What the task requires
Where a line below includes the word "magnifier", copy that line.

Material for the task
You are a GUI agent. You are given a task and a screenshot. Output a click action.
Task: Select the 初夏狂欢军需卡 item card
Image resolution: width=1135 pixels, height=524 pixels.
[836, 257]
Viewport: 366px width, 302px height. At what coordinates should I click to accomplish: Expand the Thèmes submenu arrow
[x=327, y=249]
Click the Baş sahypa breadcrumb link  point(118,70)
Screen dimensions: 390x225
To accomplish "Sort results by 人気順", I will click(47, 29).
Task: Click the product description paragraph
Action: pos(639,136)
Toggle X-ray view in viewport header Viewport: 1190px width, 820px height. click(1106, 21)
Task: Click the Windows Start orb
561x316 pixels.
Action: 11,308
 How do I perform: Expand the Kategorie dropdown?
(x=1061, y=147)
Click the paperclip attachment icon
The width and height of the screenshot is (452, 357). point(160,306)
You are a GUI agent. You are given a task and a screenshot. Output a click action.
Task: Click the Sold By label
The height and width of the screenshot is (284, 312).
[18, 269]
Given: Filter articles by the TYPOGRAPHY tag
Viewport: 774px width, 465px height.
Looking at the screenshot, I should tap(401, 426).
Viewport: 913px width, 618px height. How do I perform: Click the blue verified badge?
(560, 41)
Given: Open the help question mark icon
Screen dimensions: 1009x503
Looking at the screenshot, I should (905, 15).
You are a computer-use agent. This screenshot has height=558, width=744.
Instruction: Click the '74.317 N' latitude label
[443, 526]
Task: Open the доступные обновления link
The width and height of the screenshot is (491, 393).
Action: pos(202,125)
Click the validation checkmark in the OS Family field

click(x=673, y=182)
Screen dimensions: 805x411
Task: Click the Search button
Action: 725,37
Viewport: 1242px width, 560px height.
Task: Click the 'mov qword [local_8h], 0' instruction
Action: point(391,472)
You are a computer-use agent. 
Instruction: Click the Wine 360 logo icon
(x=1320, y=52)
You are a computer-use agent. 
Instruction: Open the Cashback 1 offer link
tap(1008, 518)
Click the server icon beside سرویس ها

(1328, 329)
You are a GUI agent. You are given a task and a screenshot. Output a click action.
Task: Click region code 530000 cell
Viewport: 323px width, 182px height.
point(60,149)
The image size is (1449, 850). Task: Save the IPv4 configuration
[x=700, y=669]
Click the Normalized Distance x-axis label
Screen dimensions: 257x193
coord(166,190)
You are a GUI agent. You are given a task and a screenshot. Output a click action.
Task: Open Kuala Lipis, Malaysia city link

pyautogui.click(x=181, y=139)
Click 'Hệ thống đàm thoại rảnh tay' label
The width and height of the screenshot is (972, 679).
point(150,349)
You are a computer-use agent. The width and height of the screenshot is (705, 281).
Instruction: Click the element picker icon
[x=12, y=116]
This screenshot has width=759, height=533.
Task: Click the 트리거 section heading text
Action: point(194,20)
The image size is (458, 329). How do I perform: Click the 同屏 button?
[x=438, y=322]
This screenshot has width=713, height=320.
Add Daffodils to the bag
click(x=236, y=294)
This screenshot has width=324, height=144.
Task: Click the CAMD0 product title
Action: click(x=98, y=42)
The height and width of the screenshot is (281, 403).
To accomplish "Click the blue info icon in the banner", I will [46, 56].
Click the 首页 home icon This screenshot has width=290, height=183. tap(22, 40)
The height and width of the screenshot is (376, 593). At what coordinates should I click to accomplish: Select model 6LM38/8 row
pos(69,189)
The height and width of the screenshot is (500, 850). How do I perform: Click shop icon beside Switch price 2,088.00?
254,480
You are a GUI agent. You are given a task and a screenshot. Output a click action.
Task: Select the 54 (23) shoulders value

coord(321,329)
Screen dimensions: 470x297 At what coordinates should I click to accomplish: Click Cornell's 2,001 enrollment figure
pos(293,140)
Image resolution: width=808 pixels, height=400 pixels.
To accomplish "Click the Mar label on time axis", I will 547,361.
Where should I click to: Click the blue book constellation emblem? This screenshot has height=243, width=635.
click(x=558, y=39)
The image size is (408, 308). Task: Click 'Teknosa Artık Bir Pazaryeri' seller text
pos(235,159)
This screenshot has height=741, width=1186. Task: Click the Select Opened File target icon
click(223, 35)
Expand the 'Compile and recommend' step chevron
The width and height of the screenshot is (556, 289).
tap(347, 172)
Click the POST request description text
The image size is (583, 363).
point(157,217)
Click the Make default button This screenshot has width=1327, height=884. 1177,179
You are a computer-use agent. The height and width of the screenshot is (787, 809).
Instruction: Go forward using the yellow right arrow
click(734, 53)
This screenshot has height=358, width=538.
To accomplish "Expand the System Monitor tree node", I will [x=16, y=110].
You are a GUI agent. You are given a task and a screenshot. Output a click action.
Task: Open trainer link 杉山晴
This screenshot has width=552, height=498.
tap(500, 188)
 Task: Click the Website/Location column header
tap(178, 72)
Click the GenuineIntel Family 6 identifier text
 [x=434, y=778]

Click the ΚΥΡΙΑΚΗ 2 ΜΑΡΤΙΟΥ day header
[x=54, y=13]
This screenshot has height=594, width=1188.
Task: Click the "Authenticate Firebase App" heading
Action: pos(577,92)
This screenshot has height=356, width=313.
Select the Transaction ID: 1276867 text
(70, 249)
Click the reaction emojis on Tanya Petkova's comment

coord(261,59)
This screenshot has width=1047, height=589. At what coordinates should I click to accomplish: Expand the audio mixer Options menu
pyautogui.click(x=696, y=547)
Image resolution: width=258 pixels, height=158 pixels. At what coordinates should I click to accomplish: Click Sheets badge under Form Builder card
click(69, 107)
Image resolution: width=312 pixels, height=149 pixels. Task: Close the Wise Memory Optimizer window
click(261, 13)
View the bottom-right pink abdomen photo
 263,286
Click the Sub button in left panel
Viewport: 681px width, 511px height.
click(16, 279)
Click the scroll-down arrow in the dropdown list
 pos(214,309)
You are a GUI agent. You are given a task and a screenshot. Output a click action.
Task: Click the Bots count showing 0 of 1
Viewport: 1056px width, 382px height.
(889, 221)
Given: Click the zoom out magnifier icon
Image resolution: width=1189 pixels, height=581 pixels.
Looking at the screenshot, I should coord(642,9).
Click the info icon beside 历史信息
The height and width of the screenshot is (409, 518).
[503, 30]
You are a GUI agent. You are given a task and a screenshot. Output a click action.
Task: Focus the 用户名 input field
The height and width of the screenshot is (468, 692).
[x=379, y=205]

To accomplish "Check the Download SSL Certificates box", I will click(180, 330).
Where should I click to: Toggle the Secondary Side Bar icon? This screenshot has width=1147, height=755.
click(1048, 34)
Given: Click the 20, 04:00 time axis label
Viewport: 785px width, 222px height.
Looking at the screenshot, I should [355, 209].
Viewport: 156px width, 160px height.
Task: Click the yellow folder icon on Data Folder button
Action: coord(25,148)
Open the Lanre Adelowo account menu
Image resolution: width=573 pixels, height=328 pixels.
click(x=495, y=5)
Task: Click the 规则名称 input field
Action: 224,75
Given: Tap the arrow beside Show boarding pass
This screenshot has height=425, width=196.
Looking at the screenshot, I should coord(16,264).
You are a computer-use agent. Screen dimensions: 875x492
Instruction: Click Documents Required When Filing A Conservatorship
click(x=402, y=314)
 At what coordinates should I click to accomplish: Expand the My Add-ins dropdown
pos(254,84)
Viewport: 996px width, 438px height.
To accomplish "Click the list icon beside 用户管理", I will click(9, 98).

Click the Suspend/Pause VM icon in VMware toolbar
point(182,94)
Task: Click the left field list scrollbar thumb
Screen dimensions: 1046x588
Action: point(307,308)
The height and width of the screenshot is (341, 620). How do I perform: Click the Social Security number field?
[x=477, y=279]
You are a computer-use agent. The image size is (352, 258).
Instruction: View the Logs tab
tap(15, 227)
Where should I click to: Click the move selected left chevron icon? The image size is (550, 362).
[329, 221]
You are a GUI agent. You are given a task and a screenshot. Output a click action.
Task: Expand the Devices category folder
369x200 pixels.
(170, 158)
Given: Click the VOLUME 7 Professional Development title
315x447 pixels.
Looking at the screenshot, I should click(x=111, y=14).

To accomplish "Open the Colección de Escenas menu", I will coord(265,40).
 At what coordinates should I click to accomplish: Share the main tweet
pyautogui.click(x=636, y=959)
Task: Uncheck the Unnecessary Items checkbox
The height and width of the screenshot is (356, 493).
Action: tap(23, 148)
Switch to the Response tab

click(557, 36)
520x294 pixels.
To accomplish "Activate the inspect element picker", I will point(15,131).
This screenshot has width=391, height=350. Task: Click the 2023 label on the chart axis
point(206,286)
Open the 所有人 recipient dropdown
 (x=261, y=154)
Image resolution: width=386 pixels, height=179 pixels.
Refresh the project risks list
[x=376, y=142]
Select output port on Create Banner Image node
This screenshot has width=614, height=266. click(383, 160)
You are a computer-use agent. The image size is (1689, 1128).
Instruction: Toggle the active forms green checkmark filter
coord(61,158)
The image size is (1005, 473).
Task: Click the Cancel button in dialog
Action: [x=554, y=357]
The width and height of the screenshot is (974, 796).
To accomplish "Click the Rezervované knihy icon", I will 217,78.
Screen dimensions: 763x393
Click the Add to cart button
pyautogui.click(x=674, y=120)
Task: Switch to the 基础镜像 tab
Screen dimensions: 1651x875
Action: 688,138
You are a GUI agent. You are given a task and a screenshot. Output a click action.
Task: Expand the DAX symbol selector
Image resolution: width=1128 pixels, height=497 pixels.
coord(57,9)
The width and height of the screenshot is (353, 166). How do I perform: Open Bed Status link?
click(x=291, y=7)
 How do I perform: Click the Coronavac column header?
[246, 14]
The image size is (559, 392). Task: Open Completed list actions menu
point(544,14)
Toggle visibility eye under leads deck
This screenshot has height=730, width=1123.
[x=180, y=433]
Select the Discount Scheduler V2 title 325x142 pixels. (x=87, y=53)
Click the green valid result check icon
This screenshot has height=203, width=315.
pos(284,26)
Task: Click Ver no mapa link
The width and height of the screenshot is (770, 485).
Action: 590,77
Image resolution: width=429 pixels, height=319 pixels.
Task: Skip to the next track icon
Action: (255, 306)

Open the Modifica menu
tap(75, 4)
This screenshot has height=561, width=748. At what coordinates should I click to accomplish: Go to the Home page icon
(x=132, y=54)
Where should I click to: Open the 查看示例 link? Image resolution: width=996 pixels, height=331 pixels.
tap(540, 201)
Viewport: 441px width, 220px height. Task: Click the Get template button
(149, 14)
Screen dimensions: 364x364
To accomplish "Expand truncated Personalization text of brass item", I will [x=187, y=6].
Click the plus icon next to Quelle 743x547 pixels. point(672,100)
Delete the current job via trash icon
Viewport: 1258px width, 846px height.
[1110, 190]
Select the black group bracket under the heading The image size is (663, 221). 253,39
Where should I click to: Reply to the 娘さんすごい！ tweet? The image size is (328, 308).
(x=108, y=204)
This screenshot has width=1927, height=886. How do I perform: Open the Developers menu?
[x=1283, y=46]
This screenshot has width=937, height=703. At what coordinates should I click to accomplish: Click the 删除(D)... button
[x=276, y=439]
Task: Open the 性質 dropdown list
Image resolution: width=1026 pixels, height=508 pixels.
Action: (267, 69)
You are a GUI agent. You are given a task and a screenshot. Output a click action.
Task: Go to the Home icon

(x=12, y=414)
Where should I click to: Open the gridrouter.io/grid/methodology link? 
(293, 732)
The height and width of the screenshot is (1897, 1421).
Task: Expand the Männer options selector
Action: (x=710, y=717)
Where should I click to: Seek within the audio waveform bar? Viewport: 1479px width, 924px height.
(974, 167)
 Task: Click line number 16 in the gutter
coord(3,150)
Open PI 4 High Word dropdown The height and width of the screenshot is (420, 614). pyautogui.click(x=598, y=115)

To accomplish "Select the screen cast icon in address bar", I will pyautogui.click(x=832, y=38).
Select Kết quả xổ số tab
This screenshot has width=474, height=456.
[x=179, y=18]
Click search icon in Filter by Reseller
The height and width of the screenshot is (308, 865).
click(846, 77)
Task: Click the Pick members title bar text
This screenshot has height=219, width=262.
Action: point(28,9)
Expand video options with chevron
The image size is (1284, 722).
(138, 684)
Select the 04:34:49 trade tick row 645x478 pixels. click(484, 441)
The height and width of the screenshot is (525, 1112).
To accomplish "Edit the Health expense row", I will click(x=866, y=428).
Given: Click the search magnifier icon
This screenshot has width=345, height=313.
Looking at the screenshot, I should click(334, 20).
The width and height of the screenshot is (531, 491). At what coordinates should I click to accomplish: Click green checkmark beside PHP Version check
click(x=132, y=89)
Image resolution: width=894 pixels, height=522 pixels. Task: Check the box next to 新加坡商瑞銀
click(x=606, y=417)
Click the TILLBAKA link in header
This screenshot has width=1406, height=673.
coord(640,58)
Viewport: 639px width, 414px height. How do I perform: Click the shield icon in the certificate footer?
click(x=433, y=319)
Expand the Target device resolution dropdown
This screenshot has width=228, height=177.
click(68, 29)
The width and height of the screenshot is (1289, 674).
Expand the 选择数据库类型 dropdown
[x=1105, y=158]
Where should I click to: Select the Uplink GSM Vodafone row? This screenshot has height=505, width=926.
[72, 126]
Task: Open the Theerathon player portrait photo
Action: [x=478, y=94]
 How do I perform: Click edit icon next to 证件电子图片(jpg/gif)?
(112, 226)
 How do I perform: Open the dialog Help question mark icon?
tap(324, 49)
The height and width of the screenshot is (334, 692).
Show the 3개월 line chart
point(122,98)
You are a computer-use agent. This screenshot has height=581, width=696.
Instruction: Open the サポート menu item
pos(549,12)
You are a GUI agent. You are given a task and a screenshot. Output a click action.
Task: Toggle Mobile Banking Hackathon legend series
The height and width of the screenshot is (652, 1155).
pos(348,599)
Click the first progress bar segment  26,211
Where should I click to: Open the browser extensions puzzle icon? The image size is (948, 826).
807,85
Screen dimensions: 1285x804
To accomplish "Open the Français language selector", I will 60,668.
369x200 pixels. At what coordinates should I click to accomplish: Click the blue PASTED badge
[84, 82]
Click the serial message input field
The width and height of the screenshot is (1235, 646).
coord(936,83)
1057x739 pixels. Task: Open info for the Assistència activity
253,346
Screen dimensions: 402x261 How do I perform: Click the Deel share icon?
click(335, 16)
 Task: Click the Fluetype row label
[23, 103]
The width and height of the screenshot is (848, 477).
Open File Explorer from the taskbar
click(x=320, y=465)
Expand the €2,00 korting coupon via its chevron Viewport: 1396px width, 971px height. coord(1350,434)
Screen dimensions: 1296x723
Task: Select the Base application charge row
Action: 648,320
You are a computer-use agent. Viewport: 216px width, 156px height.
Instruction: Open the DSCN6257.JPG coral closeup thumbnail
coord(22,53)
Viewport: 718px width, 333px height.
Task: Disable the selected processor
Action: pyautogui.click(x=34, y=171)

Result
Given: Click the zoom out magnifier icon
Given: Click the search magnifier icon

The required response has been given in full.